-- Required work --
Arrange every line of the listing below into a Markdown table with the columns "Row" and "Text", numbering the rows in order and omitting blank lines.

-- Provided records --

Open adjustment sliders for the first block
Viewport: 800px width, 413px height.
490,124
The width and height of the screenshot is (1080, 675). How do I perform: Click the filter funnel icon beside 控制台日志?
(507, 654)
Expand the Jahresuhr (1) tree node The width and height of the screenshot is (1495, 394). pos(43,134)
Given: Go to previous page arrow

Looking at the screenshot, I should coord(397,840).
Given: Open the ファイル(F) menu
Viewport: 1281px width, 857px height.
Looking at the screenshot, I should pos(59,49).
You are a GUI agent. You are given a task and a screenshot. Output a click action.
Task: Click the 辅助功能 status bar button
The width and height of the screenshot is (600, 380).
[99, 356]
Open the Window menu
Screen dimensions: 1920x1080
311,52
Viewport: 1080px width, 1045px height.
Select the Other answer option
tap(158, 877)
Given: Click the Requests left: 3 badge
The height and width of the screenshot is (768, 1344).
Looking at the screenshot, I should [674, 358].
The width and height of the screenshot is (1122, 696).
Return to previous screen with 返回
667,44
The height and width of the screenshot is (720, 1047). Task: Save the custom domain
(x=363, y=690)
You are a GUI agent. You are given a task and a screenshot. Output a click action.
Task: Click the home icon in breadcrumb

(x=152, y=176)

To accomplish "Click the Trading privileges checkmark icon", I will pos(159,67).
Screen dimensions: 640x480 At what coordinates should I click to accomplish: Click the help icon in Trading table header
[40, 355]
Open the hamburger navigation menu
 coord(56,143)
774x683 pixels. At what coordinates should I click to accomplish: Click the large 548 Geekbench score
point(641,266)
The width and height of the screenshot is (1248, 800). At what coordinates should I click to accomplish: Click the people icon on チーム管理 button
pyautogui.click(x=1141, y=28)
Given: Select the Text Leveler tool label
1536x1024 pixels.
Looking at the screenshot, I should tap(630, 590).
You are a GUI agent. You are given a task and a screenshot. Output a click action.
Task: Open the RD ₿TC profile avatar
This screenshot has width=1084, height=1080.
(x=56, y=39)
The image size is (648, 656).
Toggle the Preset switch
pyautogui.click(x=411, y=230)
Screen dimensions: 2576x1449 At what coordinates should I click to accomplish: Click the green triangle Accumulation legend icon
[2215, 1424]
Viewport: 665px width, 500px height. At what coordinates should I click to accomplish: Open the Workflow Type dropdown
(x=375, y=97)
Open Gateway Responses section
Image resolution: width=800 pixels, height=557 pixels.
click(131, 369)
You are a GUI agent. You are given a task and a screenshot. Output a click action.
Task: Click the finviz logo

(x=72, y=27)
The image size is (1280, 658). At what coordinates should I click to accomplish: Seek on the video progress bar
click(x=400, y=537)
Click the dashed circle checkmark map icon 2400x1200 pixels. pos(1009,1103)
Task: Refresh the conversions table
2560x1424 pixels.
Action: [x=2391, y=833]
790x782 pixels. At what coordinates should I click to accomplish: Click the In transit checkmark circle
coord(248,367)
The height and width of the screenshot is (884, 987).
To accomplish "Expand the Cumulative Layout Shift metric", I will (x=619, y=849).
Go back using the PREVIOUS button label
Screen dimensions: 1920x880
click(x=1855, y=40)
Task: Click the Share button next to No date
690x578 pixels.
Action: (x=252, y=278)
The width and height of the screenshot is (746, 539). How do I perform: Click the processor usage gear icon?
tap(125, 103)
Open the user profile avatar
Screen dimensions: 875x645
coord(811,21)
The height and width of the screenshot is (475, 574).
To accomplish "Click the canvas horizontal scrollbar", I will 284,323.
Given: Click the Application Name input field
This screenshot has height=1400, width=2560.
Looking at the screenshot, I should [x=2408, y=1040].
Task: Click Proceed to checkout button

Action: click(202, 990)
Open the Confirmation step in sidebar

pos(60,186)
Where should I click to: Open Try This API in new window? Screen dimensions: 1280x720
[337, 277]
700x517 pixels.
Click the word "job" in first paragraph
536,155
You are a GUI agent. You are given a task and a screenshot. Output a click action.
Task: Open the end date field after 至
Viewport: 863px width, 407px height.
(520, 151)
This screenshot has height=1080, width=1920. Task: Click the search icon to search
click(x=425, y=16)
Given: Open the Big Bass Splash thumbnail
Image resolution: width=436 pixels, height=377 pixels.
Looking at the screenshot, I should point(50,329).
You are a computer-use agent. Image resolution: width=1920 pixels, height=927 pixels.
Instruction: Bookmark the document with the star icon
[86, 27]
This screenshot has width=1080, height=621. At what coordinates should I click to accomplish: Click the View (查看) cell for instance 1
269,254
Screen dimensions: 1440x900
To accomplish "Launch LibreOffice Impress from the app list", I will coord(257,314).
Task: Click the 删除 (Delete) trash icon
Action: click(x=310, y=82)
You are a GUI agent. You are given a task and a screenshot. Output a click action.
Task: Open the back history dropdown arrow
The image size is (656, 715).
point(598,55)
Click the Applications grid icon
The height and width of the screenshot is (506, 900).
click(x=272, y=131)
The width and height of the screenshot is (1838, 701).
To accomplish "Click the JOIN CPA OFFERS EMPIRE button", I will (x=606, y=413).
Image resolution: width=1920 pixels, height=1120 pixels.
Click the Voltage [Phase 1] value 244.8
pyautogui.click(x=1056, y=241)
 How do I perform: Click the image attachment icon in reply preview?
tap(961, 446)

-- Task solution --
| Row | Text |
|---|---|
| 1 | Open adjustment sliders for the first block |
| 2 | Viewport: 800px width, 413px height. |
| 3 | 490,124 |
| 4 | The width and height of the screenshot is (1080, 675). How do I perform: Click the filter funnel icon beside 控制台日志? |
| 5 | (507, 654) |
| 6 | Expand the Jahresuhr (1) tree node The width and height of the screenshot is (1495, 394). pos(43,134) |
| 7 | Given: Go to previous page arrow |
| 8 | Looking at the screenshot, I should coord(397,840). |
| 9 | Given: Open the ファイル(F) menu |
| 10 | Viewport: 1281px width, 857px height. |
| 11 | Looking at the screenshot, I should pos(59,49). |
| 12 | You are a GUI agent. You are given a task and a screenshot. Output a click action. |
| 13 | Task: Click the 辅助功能 status bar button |
| 14 | The width and height of the screenshot is (600, 380). |
| 15 | [99, 356] |
| 16 | Open the Window menu |
| 17 | Screen dimensions: 1920x1080 |
| 18 | 311,52 |
| 19 | Viewport: 1080px width, 1045px height. |
| 20 | Select the Other answer option |
| 21 | tap(158, 877) |
| 22 | Given: Click the Requests left: 3 badge |
| 23 | The height and width of the screenshot is (768, 1344). |
| 24 | Looking at the screenshot, I should [674, 358]. |
| 25 | The width and height of the screenshot is (1122, 696). |
| 26 | Return to previous screen with 返回 |
| 27 | 667,44 |
| 28 | The height and width of the screenshot is (720, 1047). Task: Save the custom domain |
| 29 | (x=363, y=690) |
| 30 | You are a GUI agent. You are given a task and a screenshot. Output a click action. |
| 31 | Task: Click the home icon in breadcrumb |
| 32 | (x=152, y=176) |
| 33 | To accomplish "Click the Trading privileges checkmark icon", I will pos(159,67). |
| 34 | Screen dimensions: 640x480 At what coordinates should I click to accomplish: Click the help icon in Trading table header |
| 35 | [40, 355] |
| 36 | Open the hamburger navigation menu |
| 37 |  coord(56,143) |
| 38 | 774x683 pixels. At what coordinates should I click to accomplish: Click the large 548 Geekbench score |
| 39 | point(641,266) |
| 40 | The width and height of the screenshot is (1248, 800). At what coordinates should I click to accomplish: Click the people icon on チーム管理 button |
| 41 | pyautogui.click(x=1141, y=28) |
| 42 | Given: Select the Text Leveler tool label |
| 43 | 1536x1024 pixels. |
| 44 | Looking at the screenshot, I should tap(630, 590). |
| 45 | You are a GUI agent. You are given a task and a screenshot. Output a click action. |
| 46 | Task: Open the RD ₿TC profile avatar |
| 47 | This screenshot has width=1084, height=1080. |
| 48 | (x=56, y=39) |
| 49 | The image size is (648, 656). |
| 50 | Toggle the Preset switch |
| 51 | pyautogui.click(x=411, y=230) |
| 52 | Screen dimensions: 2576x1449 At what coordinates should I click to accomplish: Click the green triangle Accumulation legend icon |
| 53 | [2215, 1424] |
| 54 | Viewport: 665px width, 500px height. At what coordinates should I click to accomplish: Open the Workflow Type dropdown |
| 55 | (x=375, y=97) |
| 56 | Open Gateway Responses section |
| 57 | Image resolution: width=800 pixels, height=557 pixels. |
| 58 | click(131, 369) |
| 59 | You are a GUI agent. You are given a task and a screenshot. Output a click action. |
| 60 | Task: Click the finviz logo |
| 61 | (x=72, y=27) |
| 62 | The image size is (1280, 658). At what coordinates should I click to accomplish: Seek on the video progress bar |
| 63 | click(x=400, y=537) |
| 64 | Click the dashed circle checkmark map icon 2400x1200 pixels. pos(1009,1103) |
| 65 | Task: Refresh the conversions table |
| 66 | 2560x1424 pixels. |
| 67 | Action: [x=2391, y=833] |
| 68 | 790x782 pixels. At what coordinates should I click to accomplish: Click the In transit checkmark circle |
| 69 | coord(248,367) |
| 70 | The height and width of the screenshot is (884, 987). |
| 71 | To accomplish "Expand the Cumulative Layout Shift metric", I will (x=619, y=849). |
| 72 | Go back using the PREVIOUS button label |
| 73 | Screen dimensions: 1920x880 |
| 74 | click(x=1855, y=40) |
| 75 | Task: Click the Share button next to No date |
| 76 | 690x578 pixels. |
| 77 | Action: (x=252, y=278) |
| 78 | The width and height of the screenshot is (746, 539). How do I perform: Click the processor usage gear icon? |
| 79 | tap(125, 103) |
| 80 | Open the user profile avatar |
| 81 | Screen dimensions: 875x645 |
| 82 | coord(811,21) |
| 83 | The height and width of the screenshot is (475, 574). |
| 84 | To accomplish "Click the canvas horizontal scrollbar", I will 284,323. |
| 85 | Given: Click the Application Name input field |
| 86 | This screenshot has height=1400, width=2560. |
| 87 | Looking at the screenshot, I should [x=2408, y=1040]. |
| 88 | Task: Click Proceed to checkout button |
| 89 | Action: click(202, 990) |
| 90 | Open the Confirmation step in sidebar |
| 91 | pos(60,186) |
| 92 | Where should I click to: Open Try This API in new window? Screen dimensions: 1280x720 |
| 93 | [337, 277] |
| 94 | 700x517 pixels. |
| 95 | Click the word "job" in first paragraph |
| 96 | 536,155 |
| 97 | You are a GUI agent. You are given a task and a screenshot. Output a click action. |
| 98 | Task: Open the end date field after 至 |
| 99 | Viewport: 863px width, 407px height. |
| 100 | (520, 151) |
| 101 | This screenshot has height=1080, width=1920. Task: Click the search icon to search |
| 102 | click(x=425, y=16) |
| 103 | Given: Open the Big Bass Splash thumbnail |
| 104 | Image resolution: width=436 pixels, height=377 pixels. |
| 105 | Looking at the screenshot, I should point(50,329). |
| 106 | You are a computer-use agent. Image resolution: width=1920 pixels, height=927 pixels. |
| 107 | Instruction: Bookmark the document with the star icon |
| 108 | [86, 27] |
| 109 | This screenshot has width=1080, height=621. At what coordinates should I click to accomplish: Click the View (查看) cell for instance 1 |
| 110 | 269,254 |
| 111 | Screen dimensions: 1440x900 |
| 112 | To accomplish "Launch LibreOffice Impress from the app list", I will coord(257,314). |
| 113 | Task: Click the 删除 (Delete) trash icon |
| 114 | Action: click(x=310, y=82) |
| 115 | You are a GUI agent. You are given a task and a screenshot. Output a click action. |
| 116 | Task: Open the back history dropdown arrow |
| 117 | The image size is (656, 715). |
| 118 | point(598,55) |
| 119 | Click the Applications grid icon |
| 120 | The height and width of the screenshot is (506, 900). |
| 121 | click(x=272, y=131) |
| 122 | The width and height of the screenshot is (1838, 701). |
| 123 | To accomplish "Click the JOIN CPA OFFERS EMPIRE button", I will (x=606, y=413). |
| 124 | Image resolution: width=1920 pixels, height=1120 pixels. |
| 125 | Click the Voltage [Phase 1] value 244.8 |
| 126 | pyautogui.click(x=1056, y=241) |
| 127 |  How do I perform: Click the image attachment icon in reply preview? |
| 128 | tap(961, 446) |